A history of NYC nicknames
Gotham, Fear City, the Capital of the World---historian Michael Miscone explains synonyms for the Big Apple.
Tue Jan 18 2011
The Empire City Legend has it that George Washington, while tramping through the woods north of the city, proclaimed, "Surely this is the seat of the empire!" The nickname wouldn't filter through the press until an 1836 Illinois newspaper described NYC as "the Rome of America, the Empire City of the New World."
Canvas Town Blame the redcoats for this disastrous alias: In 1776, when the British occupied New York during the Revolutionary War, a massive fire cut through the area. Residents who lost homes were forced to live in canvas shacks.
Gotham In the Middle Ages, a series of stories circulated about England's tiny city of Gotham, where locals acted crazy to keep the king out of their town for fear of losing their land. Washington Irving was the first to apply the name to NYC in his periodical essay series Salmagundi (1807), perhaps to poke fun at his contemporaries.
The Big Apple No origin story is completely reliable, but this appellation has a bookworthy history: In Origin of New York City's Nickname "The Big Apple," authors Gerald L. Cohen and Barry Popik trace the term from the big Red Delicious apples grown in Iowa in the 1870s, which were regarded as the most special version of the fruit. Years later, a 1920s horse-race writer for New York paper The Morning Telegraph overheard stable hands using the phrase to describe NYC's racetracks, which represented the big time. In the 1930s, black jazz musicians used the nickname to refer to Harlem, then to the city overall. It then lost popularity until 1971, when it was used for a New York Convention and Visitors Bureau PR campaign.
The City of Churches This devout phrase dates back to when Brooklyn was its own city (pre-1898) and locals there took particular pride in their church-going culture, as well as the myriad Protestant houses of worship in their town.
The Modern Gomorrah In the 19th century, Manhattan was the devilish opposite to Brooklyn's piety.

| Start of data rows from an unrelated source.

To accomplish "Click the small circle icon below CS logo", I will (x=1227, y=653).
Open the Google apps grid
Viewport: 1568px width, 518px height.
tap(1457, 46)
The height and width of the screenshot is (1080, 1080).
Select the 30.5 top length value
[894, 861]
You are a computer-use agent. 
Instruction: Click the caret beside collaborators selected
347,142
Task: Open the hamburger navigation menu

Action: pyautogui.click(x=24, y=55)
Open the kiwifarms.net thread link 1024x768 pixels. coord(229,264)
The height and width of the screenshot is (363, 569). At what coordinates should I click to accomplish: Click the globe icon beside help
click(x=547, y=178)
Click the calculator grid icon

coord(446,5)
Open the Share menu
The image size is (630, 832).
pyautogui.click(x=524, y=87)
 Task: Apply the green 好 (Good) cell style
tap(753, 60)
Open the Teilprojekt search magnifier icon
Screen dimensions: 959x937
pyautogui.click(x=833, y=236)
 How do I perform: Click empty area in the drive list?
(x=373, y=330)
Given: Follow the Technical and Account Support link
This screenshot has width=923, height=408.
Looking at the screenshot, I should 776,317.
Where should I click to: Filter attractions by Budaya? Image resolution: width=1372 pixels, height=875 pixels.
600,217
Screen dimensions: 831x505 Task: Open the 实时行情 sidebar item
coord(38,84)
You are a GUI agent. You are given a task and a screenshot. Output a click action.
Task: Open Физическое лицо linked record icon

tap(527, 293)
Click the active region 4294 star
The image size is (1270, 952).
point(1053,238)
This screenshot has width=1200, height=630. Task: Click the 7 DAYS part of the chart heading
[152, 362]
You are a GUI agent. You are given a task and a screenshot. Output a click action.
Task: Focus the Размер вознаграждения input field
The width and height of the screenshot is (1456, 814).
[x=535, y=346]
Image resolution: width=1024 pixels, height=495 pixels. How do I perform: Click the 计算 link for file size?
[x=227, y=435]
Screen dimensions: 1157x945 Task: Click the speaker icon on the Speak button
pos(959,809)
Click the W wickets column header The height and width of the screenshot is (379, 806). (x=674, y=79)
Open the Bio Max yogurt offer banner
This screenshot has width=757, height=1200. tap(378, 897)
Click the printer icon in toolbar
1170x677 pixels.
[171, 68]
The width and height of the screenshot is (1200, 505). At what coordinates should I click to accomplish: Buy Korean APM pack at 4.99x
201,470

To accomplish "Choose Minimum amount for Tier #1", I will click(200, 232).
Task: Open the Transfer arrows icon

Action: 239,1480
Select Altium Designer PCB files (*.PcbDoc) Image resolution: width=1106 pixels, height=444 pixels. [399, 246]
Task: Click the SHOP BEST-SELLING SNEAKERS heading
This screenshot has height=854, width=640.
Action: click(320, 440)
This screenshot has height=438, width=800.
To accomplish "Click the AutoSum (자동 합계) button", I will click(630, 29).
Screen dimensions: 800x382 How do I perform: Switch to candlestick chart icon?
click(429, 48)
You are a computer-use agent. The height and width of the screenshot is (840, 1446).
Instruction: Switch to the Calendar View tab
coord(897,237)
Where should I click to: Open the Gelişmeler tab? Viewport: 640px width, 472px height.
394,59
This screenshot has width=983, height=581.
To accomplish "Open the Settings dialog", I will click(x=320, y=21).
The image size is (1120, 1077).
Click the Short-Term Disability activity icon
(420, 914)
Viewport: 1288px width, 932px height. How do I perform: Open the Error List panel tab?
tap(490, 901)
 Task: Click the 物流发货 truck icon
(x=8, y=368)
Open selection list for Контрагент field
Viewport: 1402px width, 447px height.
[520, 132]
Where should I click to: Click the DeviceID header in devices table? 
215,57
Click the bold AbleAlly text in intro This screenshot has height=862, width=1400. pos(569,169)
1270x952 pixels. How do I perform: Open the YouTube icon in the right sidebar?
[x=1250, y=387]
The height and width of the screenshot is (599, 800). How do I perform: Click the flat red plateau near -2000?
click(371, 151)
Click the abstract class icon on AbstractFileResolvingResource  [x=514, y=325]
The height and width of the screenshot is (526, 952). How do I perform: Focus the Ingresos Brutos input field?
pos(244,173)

In 1875 at the Brooklyn Tabernacle, Reverend T. De Witt Talmage was among the first to attack NYC with this epithet, for failing to stop organized crime.
Second City of the World After the five boroughs came together as one in 1898, New York had the second-highest population of any city in the world (close to 3.5 million), after London.
The City that Never Sleeps New York's insomnia is well known: The first print reference is from a 1912 story in the Fort Wayne News, about NYC erecting the world's largest gas plant, ensuring that the metropolis would "add to its title of the city that never sleeps that of the city that never grows dark."
Fun City Ironically, Mayor John Lindsay unintentionally created this sobriquet at the beginning of a 12-day transit strike in 1966, when he claimed that New York was "still a fun city." New Yorkers were not amused.
Fear City There was a lot to be afraid of in 1975: The city endured an economic collapse and suffered from high crime rates. The same year, the NYPD protested cutbacks by handing out "Welcome to Fear City" flyers to tourists, warning them to "stay away if you possibly can," and offered advice on how to remain safe if they wouldn't leave—like avoiding the subway at all costs.